L’edificio che costruiamo per l’eternità ha per fondamento Cristo: "nessuno può porre un fondamento diverso", ci ammonisce l’Apostolo. Che cosa significa questa divina parola per la nostra coscienza sacerdotale? Penso che nessuno abbia risposto meglio, nel contesto della modernità che quel fondamento ha voluto sostituite, di Vladimir Soloviev nel famoso Breve racconto dell’Anticristo.

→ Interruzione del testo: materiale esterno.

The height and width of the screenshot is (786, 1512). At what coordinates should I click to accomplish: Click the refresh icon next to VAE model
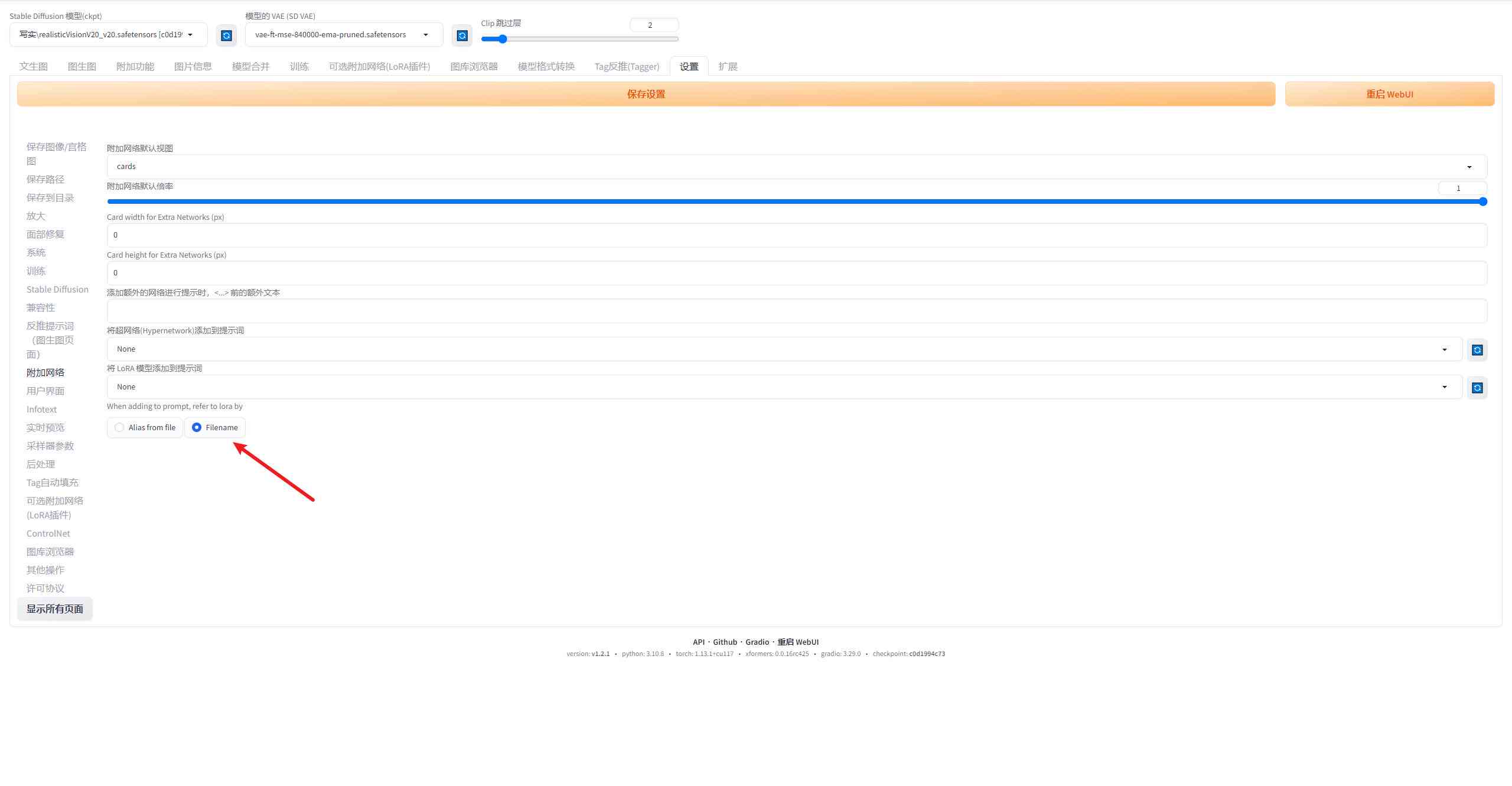pyautogui.click(x=461, y=34)
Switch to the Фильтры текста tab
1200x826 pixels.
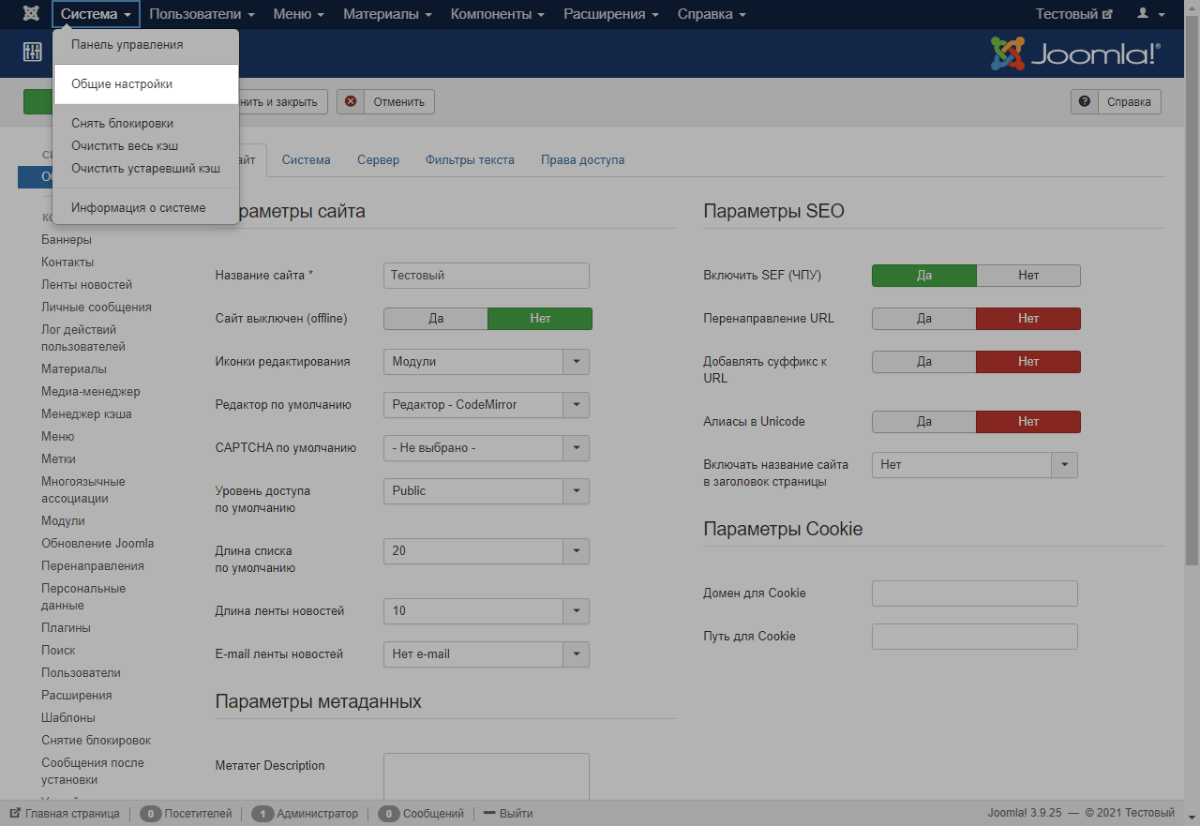pos(469,160)

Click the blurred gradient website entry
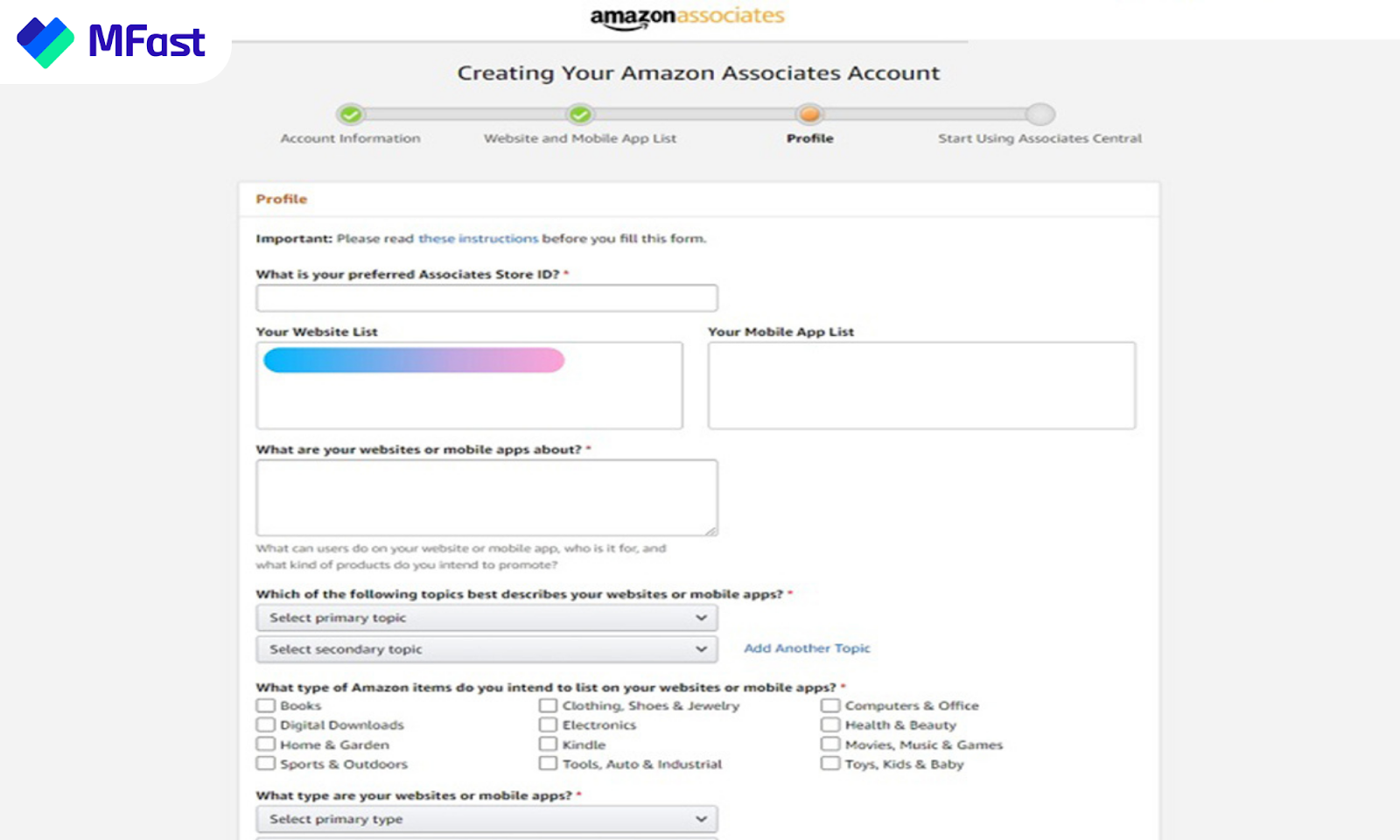414,360
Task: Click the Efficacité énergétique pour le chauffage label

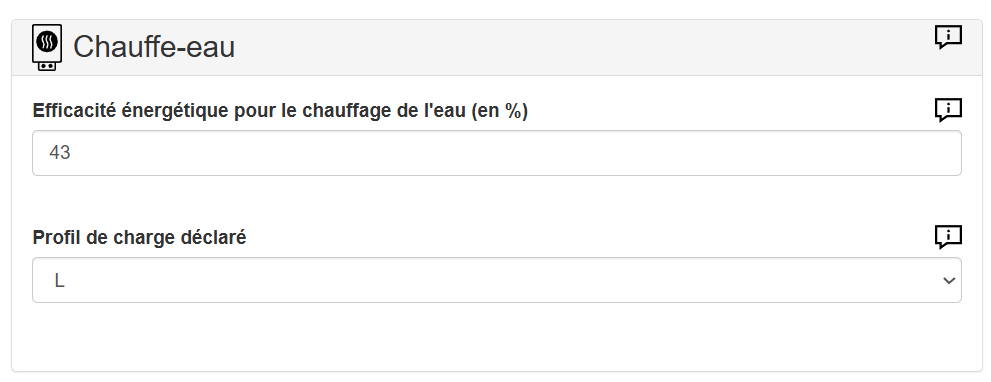Action: click(280, 111)
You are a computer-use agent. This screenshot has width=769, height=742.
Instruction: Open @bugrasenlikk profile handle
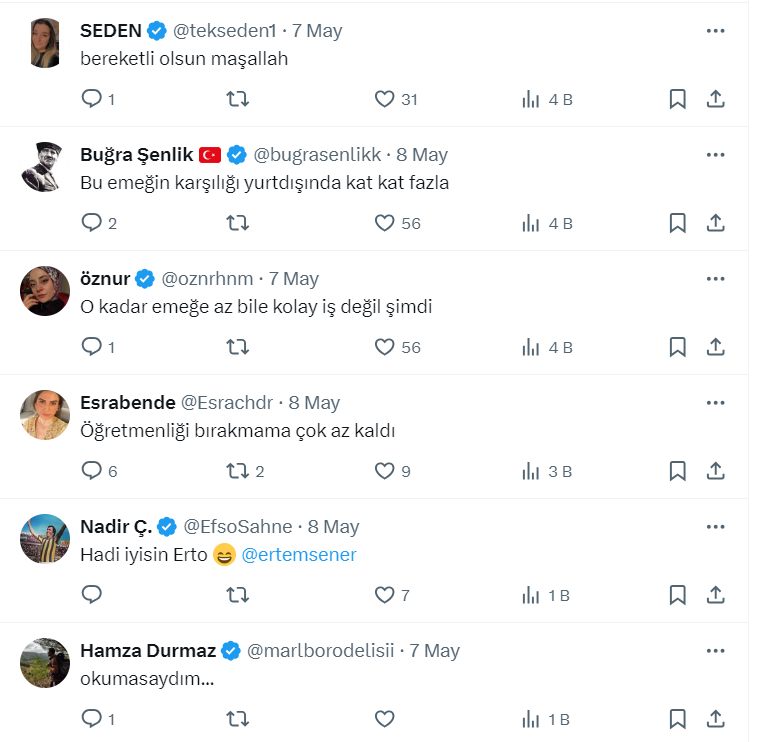pyautogui.click(x=317, y=155)
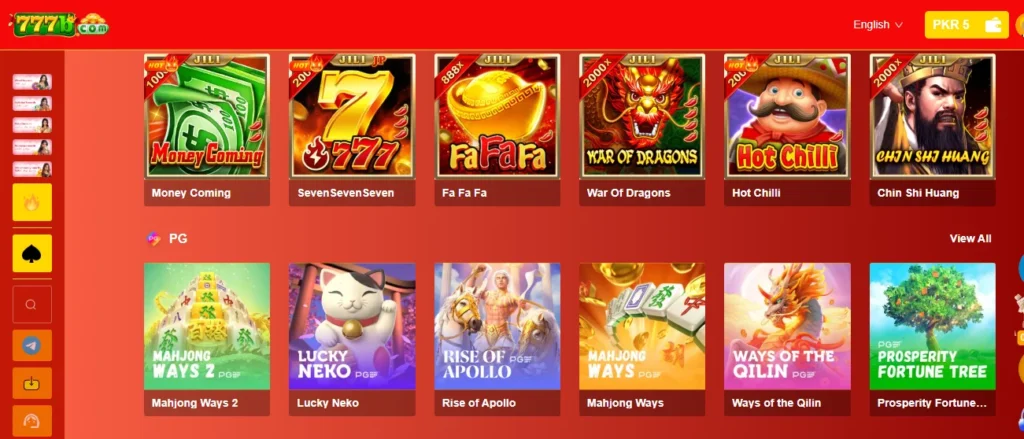Expand the English language dropdown

[x=877, y=25]
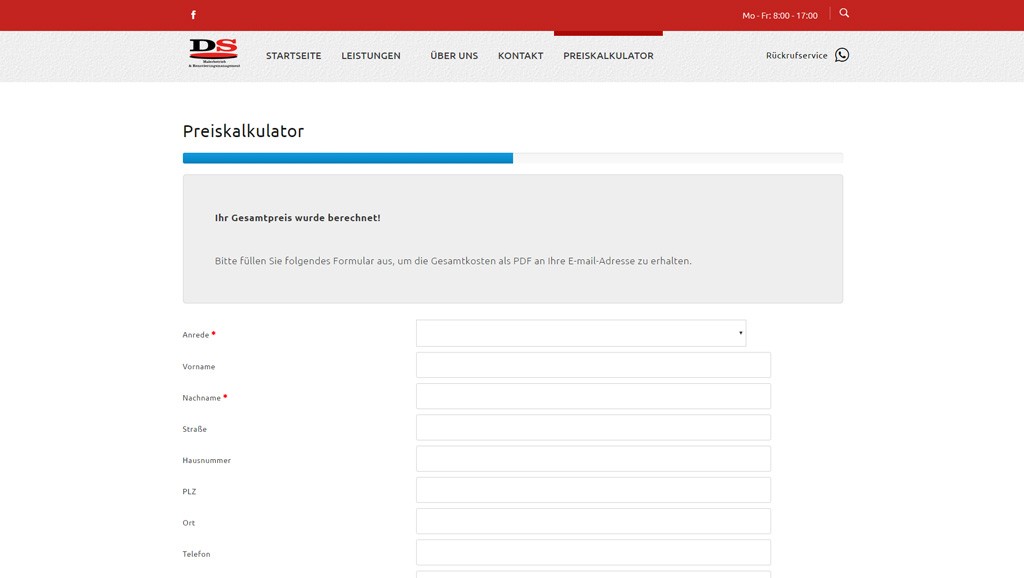The width and height of the screenshot is (1024, 578).
Task: Focus the Hausnummer input box
Action: [593, 459]
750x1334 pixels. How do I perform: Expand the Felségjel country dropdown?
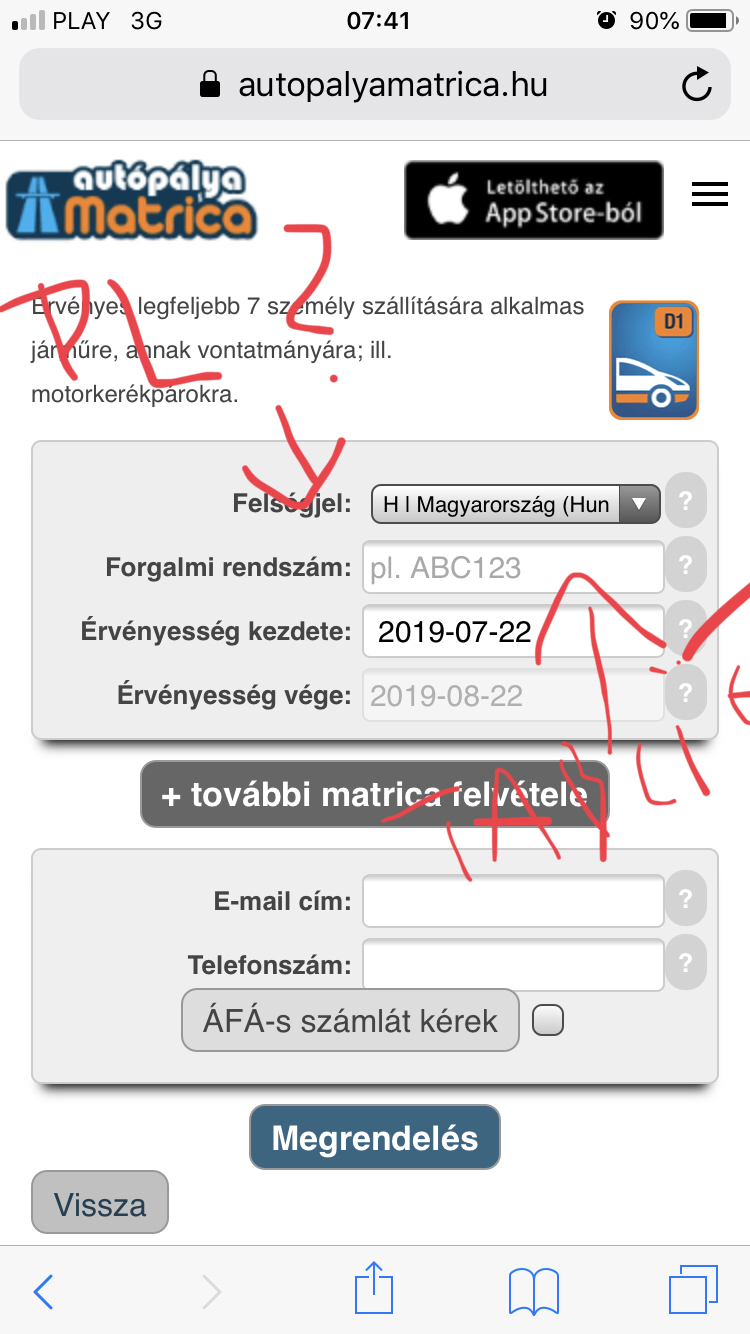click(x=516, y=504)
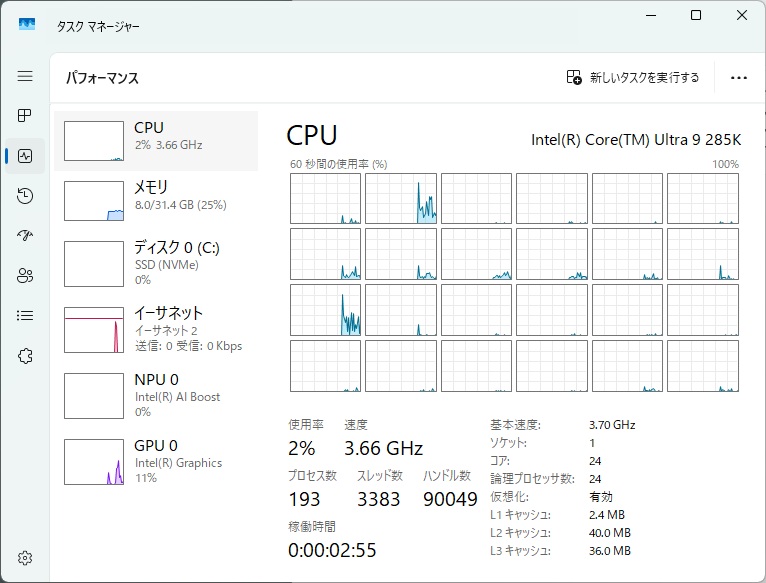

"Con accento di tristezza, l’imperatore si rivolse a loro dicendo: che cosa posso fare ancora per voi? Strani uomini! Che volete da me? Io non lo so. Ditemelo dunque voi stessi, o cristiani, abbandonati dalla maggioranza dei vostri fratelli e capi, condannati dal sentimento popolare, che cosa avete di più caro nel cristianesimo? Allora simile a un cero candido si alzò in piedi lo starets Giovanni e rispose con dolcezza: … quello che noi abbiamo di più caro nel cristianesimo è Cristo stesso".

Cari fratelli, molti e subdoli sono oggi i tentativi di convincere anche noi sacerdoti ad avere qualcosa di più caro che Cristo. Uno di questi sono i ritornanti sofismi per l’abolizione del celibato e una disistima spesso più vissuta che consapevole del martirio. E non a caso: la verginità consacrata ed il martirio sono la testimonianza visibile, carnale, che nulla ci è più caro che Cristo. Nella integrità della nostra carne si mostra un affetto indiviso. È questo che ci impedirà, nell’edificazione del tempio di Dio, di "porre un fondamento diverso da quello che già si trova, che è Gesù Cristo".